Ce qu'il faut faire: Renvoie en entier le passage sur le juge des référés et la QPC, mot pour mot, sans rien changer.

Passage affiché:

Le Conseil d'Etat a précisé la portée de cette combinaison (CE, 11 décembre 2015, n° 395009 N° Lexbase : A2118NZH, Lebon). Il est retenu que le juge des référés peut en toute hypothèse, y compris lorsqu'une QPC est soulevée devant lui, rejeter une requête qui lui est soumise pour incompétence de la juridiction administrative, irrecevabilité ou défaut d'urgence. S'il ne rejette pas les conclusions qui lui sont soumises pour l'un de ces motifs, il lui appartient de se prononcer, en l'état de l'instruction, sur la transmission au Conseil d'Etat de la QPC ou, pour le juge des référés du Conseil d'Etat, sur le renvoi de la question au Conseil constitutionnel.

Bloc de données:
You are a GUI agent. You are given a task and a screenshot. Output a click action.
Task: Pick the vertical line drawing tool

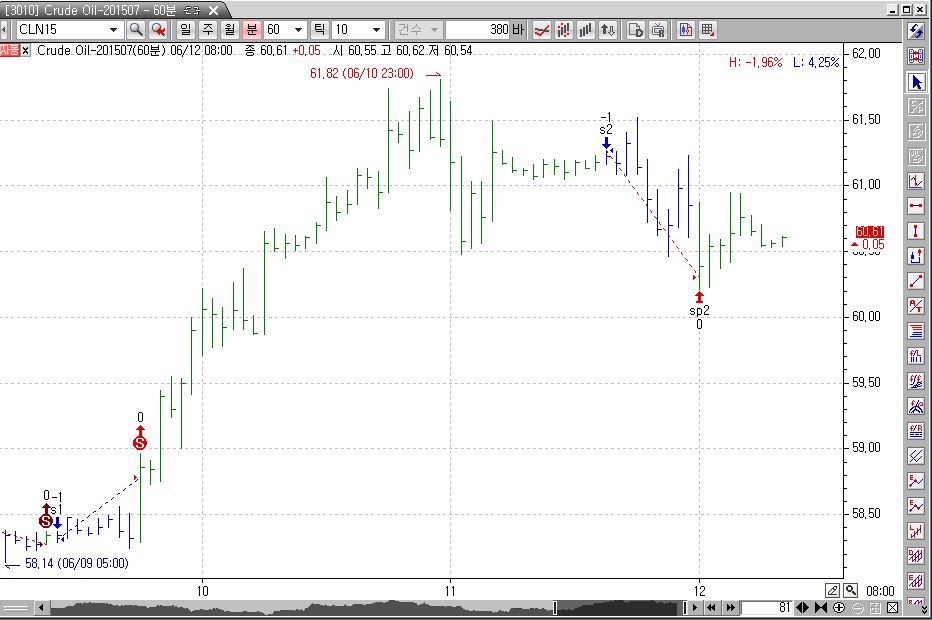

Travail terminé:
Le Conseil d'Etat a précisé la portée de cette combinaison (CE, 11 décembre 2015, n° 395009 N° Lexbase : A2118NZH, Lebon). Il est retenu que le juge des référés peut en toute hypothèse, y compris lorsqu'une QPC est soulevée devant lui, rejeter une requête qui lui est soumise pour incompétence de la juridiction administrative, irrecevabilité ou défaut d'urgence. S'il ne rejette pas les conclusions qui lui sont soumises pour l'un de ces motifs, il lui appartient de se prononcer, en l'état de l'instruction, sur la transmission au Conseil d'Etat de la QPC ou, pour le juge des référés du Conseil d'Etat, sur le renvoi de la question au Conseil constitutionnel.